Exercise
Copy out, word for word, the stretch of the material from its very first line through the line containing "(x=298, y=233)".
......
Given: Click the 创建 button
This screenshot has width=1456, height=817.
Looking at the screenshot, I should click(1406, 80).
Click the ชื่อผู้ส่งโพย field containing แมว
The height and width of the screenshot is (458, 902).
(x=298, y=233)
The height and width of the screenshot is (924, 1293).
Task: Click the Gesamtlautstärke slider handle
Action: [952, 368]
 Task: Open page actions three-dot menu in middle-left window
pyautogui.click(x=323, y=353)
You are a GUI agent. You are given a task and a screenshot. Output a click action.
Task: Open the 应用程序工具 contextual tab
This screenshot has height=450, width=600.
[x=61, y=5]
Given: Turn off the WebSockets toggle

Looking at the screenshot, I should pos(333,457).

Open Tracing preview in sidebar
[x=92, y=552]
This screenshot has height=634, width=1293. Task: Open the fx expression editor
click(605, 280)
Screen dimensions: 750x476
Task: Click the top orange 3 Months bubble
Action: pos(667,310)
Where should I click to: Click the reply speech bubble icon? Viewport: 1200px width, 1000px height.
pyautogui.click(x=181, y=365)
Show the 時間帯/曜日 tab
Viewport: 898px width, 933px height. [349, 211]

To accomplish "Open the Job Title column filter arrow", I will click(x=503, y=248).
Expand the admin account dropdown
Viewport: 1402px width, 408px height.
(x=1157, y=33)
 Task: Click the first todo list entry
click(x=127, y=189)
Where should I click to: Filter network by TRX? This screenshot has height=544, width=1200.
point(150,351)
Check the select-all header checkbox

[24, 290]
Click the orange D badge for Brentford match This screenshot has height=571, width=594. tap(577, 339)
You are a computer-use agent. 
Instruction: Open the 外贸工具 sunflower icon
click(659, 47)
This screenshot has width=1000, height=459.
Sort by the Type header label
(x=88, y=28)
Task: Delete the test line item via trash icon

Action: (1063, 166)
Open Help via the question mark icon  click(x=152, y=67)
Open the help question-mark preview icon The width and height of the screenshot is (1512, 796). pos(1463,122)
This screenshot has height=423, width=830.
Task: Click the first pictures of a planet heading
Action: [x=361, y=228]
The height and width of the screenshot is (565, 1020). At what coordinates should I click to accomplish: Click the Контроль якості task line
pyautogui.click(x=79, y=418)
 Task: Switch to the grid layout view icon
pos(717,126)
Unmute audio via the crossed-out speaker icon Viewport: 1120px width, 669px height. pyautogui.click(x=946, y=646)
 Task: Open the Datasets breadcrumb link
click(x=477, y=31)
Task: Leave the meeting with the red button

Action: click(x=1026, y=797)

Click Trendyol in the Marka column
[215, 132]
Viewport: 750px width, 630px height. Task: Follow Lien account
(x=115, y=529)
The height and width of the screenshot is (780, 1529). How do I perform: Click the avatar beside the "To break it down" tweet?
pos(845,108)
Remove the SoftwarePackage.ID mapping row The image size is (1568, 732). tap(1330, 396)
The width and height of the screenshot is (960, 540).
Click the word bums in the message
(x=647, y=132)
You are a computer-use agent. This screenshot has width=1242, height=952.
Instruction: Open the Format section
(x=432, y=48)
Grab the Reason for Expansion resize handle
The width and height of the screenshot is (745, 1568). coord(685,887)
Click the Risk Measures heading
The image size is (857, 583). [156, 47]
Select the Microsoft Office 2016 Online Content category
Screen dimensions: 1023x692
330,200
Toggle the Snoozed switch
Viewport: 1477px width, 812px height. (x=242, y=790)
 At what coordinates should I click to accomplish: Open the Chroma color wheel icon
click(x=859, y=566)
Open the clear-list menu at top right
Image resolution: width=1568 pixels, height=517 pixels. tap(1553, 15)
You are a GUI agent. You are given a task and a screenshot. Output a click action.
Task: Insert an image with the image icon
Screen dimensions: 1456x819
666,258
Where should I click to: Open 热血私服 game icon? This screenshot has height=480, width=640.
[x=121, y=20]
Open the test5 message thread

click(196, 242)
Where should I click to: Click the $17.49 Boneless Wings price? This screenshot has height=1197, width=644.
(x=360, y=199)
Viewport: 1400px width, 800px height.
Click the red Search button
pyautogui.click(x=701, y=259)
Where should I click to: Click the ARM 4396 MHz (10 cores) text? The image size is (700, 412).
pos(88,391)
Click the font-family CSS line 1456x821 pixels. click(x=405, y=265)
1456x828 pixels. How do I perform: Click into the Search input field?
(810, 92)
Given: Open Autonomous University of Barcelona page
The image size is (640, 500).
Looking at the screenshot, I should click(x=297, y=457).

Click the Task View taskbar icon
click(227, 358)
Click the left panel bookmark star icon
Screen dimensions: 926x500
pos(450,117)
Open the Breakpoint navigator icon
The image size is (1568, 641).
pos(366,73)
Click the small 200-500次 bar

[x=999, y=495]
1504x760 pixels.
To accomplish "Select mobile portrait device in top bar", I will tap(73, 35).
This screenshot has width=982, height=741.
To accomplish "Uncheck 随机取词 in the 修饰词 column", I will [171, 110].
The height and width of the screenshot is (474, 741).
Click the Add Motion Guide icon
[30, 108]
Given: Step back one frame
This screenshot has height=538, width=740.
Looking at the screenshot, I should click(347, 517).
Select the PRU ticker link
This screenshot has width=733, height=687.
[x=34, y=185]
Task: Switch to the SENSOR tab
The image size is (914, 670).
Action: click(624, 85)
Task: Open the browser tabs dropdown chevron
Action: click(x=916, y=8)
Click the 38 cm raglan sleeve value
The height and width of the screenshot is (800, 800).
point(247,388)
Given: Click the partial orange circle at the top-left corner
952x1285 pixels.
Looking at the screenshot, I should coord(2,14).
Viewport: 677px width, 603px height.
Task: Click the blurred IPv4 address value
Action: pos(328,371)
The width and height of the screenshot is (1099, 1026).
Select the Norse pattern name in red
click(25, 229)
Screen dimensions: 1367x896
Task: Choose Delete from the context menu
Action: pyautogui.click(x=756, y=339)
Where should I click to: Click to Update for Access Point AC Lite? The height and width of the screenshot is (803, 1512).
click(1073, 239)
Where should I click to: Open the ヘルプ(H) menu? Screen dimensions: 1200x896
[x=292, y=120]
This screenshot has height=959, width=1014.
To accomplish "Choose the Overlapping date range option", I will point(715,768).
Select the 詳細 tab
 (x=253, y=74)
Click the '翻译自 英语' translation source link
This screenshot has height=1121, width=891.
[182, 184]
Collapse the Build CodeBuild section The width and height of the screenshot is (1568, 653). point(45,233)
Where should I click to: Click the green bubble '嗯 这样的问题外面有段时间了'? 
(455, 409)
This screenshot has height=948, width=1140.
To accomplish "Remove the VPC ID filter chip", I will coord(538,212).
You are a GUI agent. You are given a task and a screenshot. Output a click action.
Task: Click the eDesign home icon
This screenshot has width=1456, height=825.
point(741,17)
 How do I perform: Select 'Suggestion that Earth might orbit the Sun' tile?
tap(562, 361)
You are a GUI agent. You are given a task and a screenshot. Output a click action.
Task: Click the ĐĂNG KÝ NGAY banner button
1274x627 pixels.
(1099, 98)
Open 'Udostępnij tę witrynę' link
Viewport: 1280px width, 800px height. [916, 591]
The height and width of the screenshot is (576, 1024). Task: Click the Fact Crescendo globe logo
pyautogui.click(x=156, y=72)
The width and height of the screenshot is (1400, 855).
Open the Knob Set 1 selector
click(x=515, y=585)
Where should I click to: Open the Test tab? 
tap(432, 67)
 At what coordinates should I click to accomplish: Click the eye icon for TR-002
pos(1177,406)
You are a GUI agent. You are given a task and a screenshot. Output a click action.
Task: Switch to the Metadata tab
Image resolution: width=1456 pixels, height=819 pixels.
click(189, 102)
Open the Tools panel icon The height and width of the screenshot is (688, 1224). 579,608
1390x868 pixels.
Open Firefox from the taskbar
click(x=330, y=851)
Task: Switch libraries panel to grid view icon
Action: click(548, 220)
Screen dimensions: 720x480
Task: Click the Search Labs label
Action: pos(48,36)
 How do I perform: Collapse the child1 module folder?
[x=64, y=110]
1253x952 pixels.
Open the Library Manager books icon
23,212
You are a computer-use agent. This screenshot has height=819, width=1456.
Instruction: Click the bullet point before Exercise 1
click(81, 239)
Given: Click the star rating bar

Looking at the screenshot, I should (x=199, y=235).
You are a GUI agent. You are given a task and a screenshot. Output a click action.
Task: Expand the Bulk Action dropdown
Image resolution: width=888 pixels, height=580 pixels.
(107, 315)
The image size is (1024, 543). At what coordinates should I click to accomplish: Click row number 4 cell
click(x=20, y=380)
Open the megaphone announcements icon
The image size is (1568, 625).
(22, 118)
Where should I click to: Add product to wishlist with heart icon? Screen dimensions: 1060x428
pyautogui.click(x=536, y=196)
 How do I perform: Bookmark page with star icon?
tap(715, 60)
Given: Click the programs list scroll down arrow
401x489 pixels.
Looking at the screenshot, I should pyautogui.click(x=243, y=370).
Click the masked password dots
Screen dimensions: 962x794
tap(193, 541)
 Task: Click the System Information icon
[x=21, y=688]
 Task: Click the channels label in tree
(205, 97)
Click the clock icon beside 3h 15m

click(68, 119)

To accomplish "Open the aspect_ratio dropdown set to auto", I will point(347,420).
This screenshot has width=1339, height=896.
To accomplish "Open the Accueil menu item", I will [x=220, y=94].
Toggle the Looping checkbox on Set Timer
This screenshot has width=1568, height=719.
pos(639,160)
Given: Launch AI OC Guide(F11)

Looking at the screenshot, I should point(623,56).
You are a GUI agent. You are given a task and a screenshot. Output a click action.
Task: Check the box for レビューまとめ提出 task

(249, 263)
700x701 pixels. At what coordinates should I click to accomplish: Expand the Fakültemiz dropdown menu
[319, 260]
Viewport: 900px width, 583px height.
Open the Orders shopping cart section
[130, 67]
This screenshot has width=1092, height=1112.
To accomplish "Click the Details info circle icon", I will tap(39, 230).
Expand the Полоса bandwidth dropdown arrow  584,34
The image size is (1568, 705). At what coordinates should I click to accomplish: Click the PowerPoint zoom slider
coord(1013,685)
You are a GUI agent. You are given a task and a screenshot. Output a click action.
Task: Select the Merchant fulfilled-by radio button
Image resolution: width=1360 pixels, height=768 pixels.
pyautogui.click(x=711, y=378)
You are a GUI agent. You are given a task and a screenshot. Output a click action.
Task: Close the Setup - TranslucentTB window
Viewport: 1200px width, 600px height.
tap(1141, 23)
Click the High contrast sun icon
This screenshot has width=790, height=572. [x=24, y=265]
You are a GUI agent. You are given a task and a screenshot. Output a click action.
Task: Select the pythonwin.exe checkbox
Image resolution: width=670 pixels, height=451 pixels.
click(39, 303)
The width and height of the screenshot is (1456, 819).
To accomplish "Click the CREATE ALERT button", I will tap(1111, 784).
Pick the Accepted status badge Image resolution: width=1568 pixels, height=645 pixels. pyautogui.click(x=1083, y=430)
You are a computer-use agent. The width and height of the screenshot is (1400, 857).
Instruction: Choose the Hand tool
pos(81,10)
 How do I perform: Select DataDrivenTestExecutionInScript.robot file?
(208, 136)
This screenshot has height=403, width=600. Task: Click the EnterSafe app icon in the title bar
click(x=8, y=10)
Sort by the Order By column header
......
Answer to this problem
Given: Click the 创建 button
This screenshot has width=1456, height=817.
Looking at the screenshot, I should click(1406, 80).
Click the ชื่อผู้ส่งโพย field containing แมว
The height and width of the screenshot is (458, 902).
(x=298, y=233)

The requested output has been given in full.